Locate every line below that contains the word "height" and copy each of those lines in full.

··· EXTRACTED DATA

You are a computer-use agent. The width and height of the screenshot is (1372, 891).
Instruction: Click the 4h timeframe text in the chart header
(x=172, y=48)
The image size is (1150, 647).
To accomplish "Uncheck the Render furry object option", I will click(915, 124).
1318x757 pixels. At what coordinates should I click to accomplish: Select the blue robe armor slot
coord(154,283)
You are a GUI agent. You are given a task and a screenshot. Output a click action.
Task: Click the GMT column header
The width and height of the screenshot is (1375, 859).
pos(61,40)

······
··· EXTRACTED DATA

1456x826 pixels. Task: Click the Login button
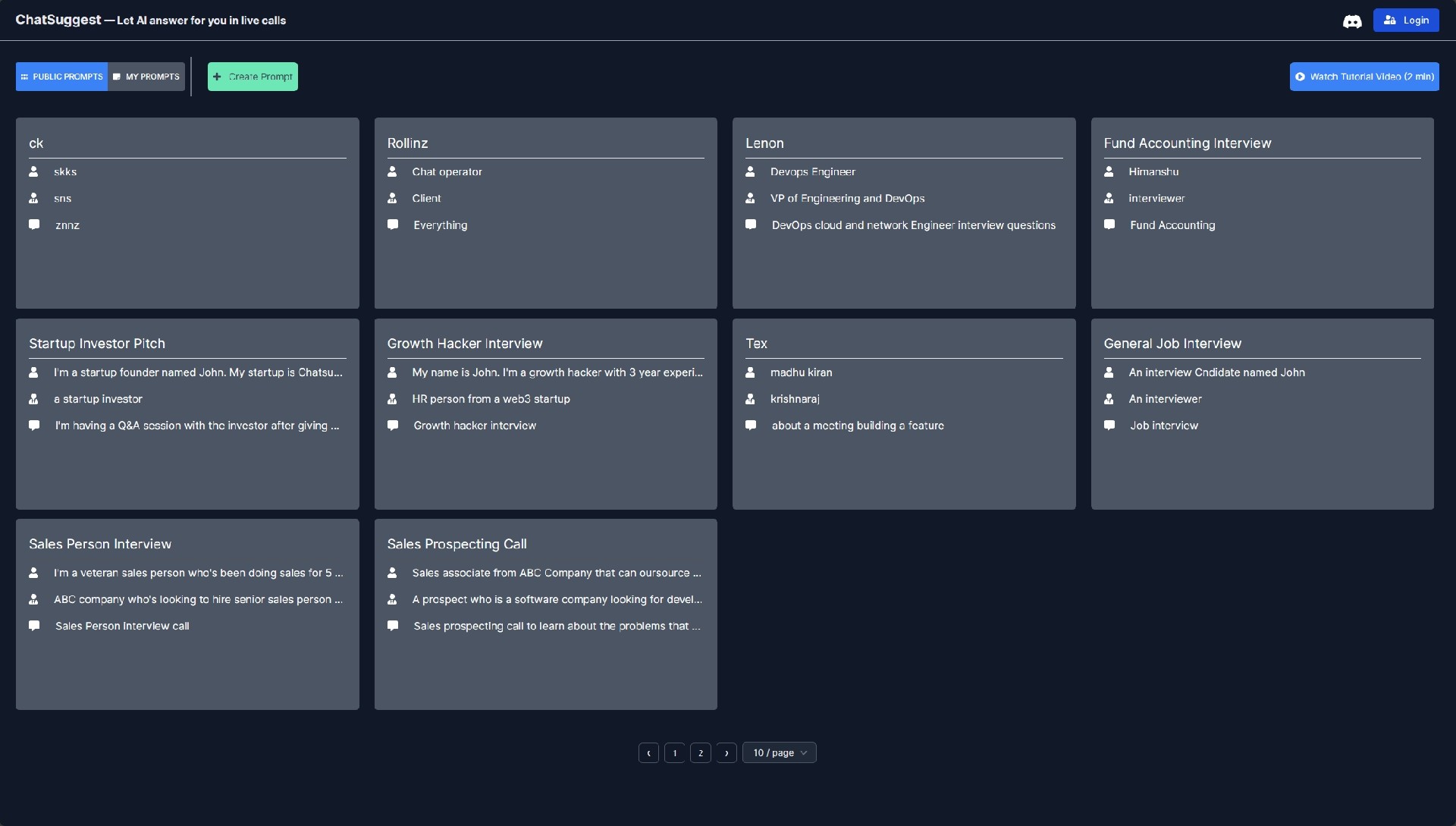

······

■ **REPLY TO THE TASK**
You are a computer-use agent. The width and height of the screenshot is (1372, 891).
The width and height of the screenshot is (1375, 859).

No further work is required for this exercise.